GIVEN REQUEST: Identify each line in the entries below that contains the string "Viewport" and copy every such line in full.

Screenshot and document pointing data:
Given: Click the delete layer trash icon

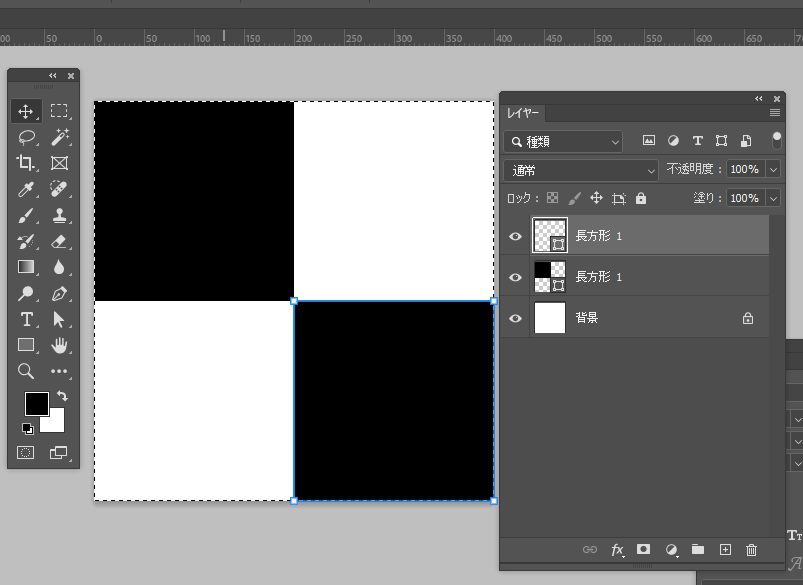Looking at the screenshot, I should (x=752, y=550).
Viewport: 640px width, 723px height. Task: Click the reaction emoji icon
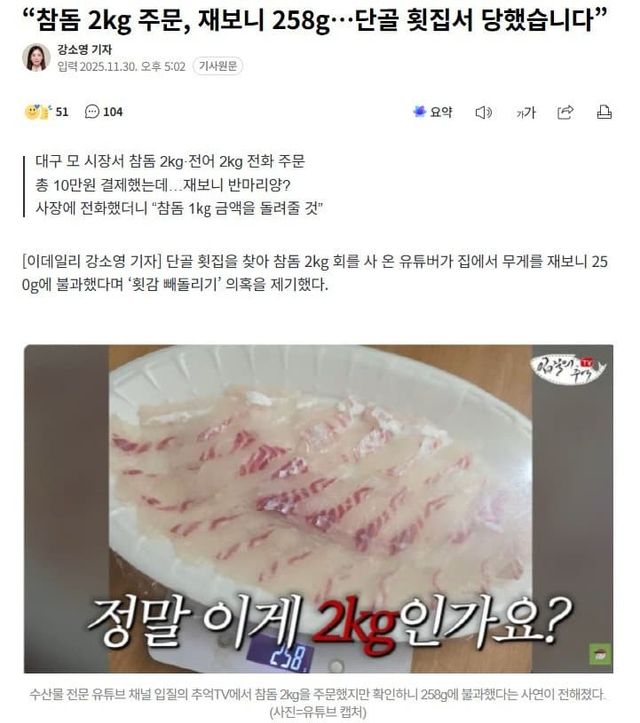(x=37, y=112)
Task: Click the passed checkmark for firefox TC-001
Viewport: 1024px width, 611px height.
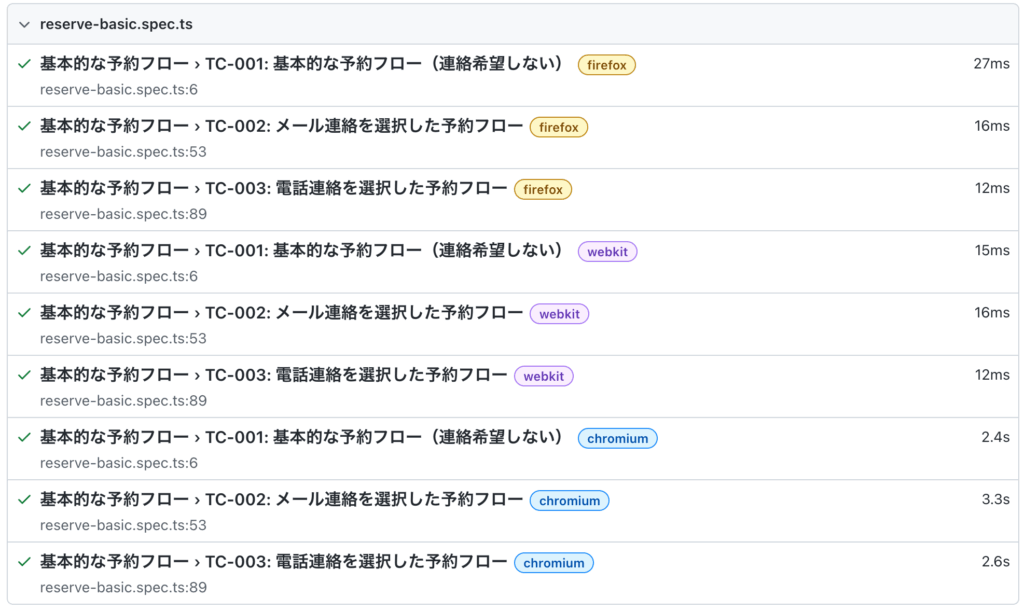Action: point(25,64)
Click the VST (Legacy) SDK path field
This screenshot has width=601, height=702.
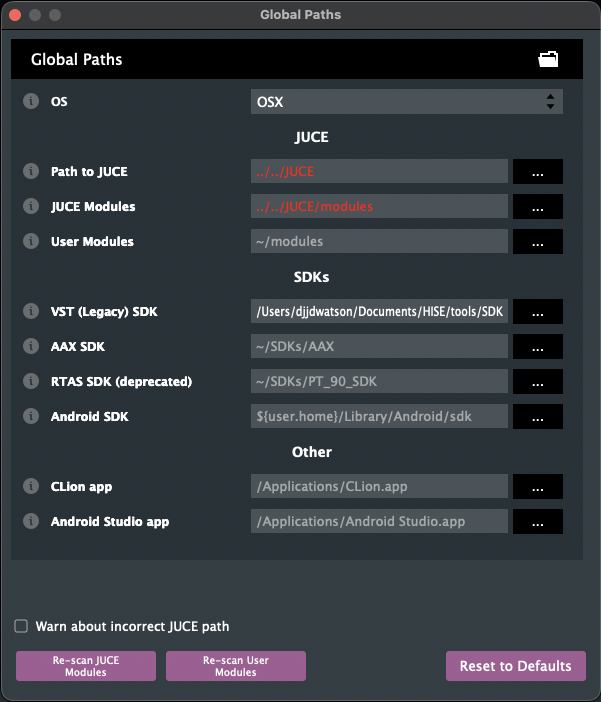click(380, 312)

WRITTEN RESPONSE:
Viewport: 640px width, 723px height. Task: Click the reaction emoji icon
Viewport: 1024px width, 611px height.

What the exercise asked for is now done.